Text:
------------

Hell, who needs any labor regulations when workers are perfectly free to just quit and get another job when they’re being abused? Get rid of  Wage and Hour, and get rid of OSHA and MSHA as well.

What They’re Saying

As you might expect, there is a lot of unhappiness among worker advocates about DOL’s omission. The National Employment Law Project (NELP) has been leading the fight against the tipping rule. NELP Director Christine Owens is calling on DOL to withdraw the rule. Heidi Schierholz of the Economic Policy Center says that DOL’s action “shows the lengths to which the Trump administration and Secretary of Labor Alexander Acosta will go to hide the fact that they are taking steps to actively make workers’ lives worse.”

Comments here by  Ranking Member of the House Education and Workforce Committee Bobby Scott, the Restaurant Opportunities Center, the National Women’s Law Center and the Leadership Conference on Civil Rights.

Update: Senator Elizabeth Warren has sent a letter to Labor Secretary Alexander Acosta saying she is “alarmed and angry” about at the report that DOL hid the results of their economic analysis and requested copies of all final and interim economic analyses, a list of DOL, OMB and White House officials who received copies of the analyses, and all e-mails related to the analyses within the Department of Labor, and between DOL and the White House.

One more point. If (when) the Democrats are in the majority in either house of Congress, they can hold hearings about scandals like this. Don’t hold your breath waiting for the Republican majorities to call a hearing to look into violations of the Administrative Procedures Act. You’ll suffocate.

------------

Record list:
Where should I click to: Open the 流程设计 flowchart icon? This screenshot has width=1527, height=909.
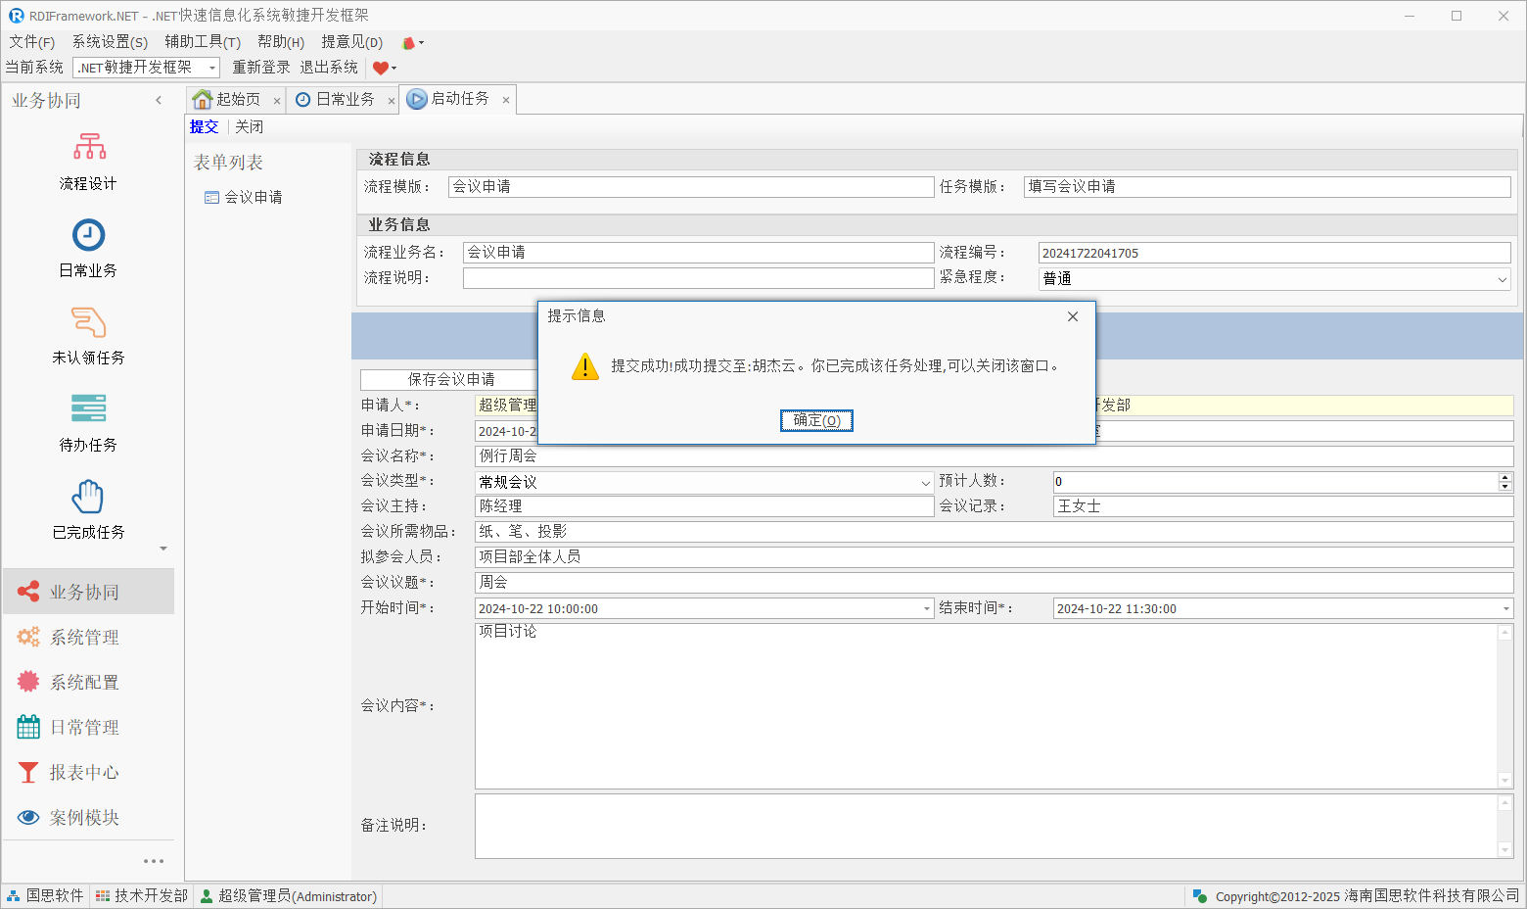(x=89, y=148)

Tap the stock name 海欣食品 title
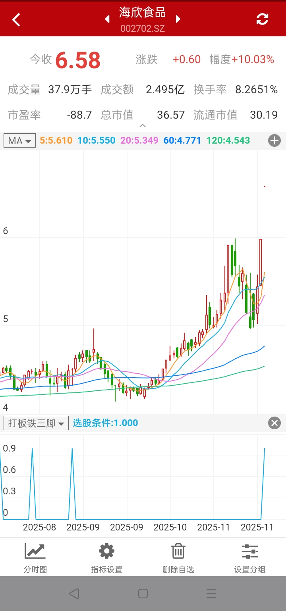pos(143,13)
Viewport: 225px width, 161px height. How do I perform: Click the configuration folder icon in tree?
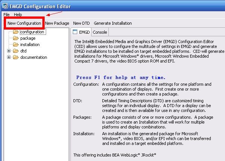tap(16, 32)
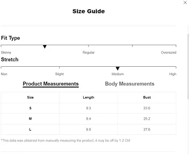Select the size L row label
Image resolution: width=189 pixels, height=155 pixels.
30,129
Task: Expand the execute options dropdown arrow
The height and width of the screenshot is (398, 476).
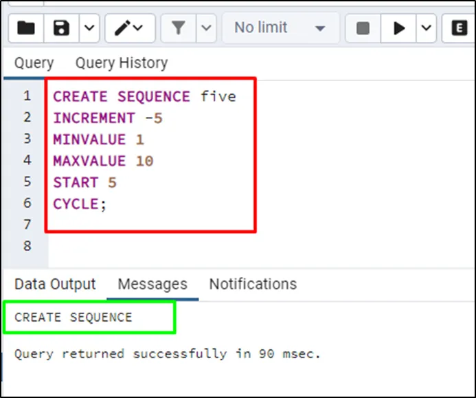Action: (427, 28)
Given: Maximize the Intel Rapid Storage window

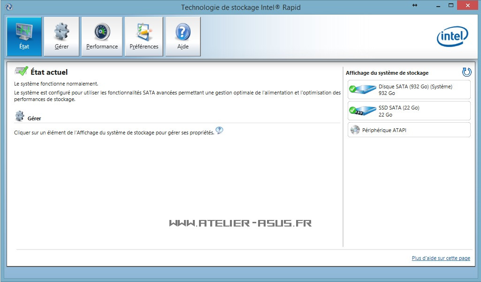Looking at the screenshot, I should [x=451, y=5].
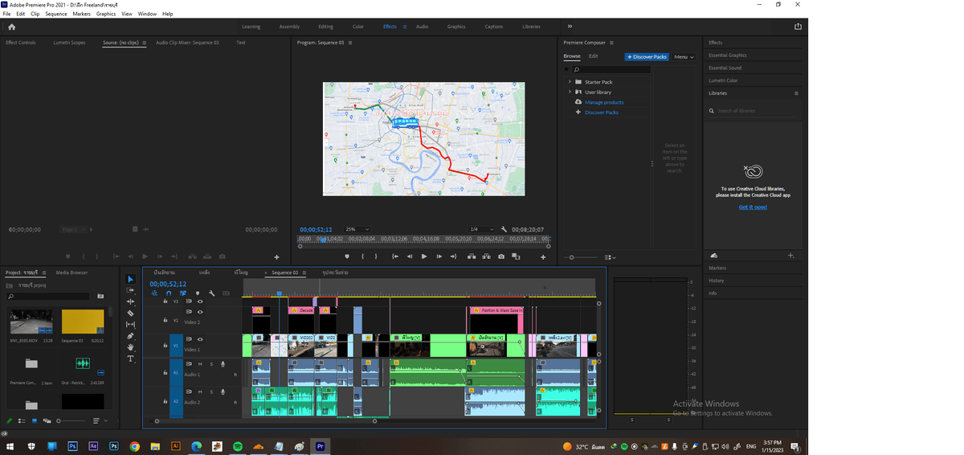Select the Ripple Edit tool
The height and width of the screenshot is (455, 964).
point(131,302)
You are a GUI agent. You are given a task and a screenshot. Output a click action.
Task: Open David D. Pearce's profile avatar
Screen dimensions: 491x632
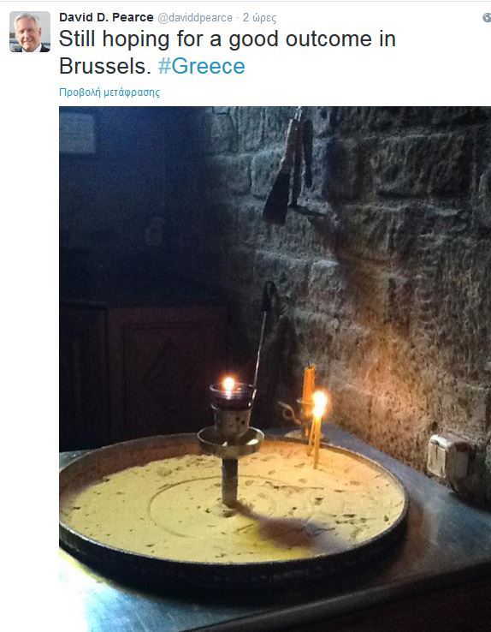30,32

------------

Copy out, word for word, the passage of the text on the Labor Department tipping rule that begins with the words containing "Update: Senator Elizabeth" and ends with "Act. You’ll suffocate.".

Problem solution:
Update: Senator Elizabeth Warren has sent a letter to Labor Secretary Alexander Acosta saying she is “alarmed and angry” about at the report that DOL hid the results of their economic analysis and requested copies of all final and interim economic analyses, a list of DOL, OMB and White House officials who received copies of the analyses, and all e-mails related to the analyses within the Department of Labor, and between DOL and the White House.

One more point. If (when) the Democrats are in the majority in either house of Congress, they can hold hearings about scandals like this. Don’t hold your breath waiting for the Republican majorities to call a hearing to look into violations of the Administrative Procedures Act. You’ll suffocate.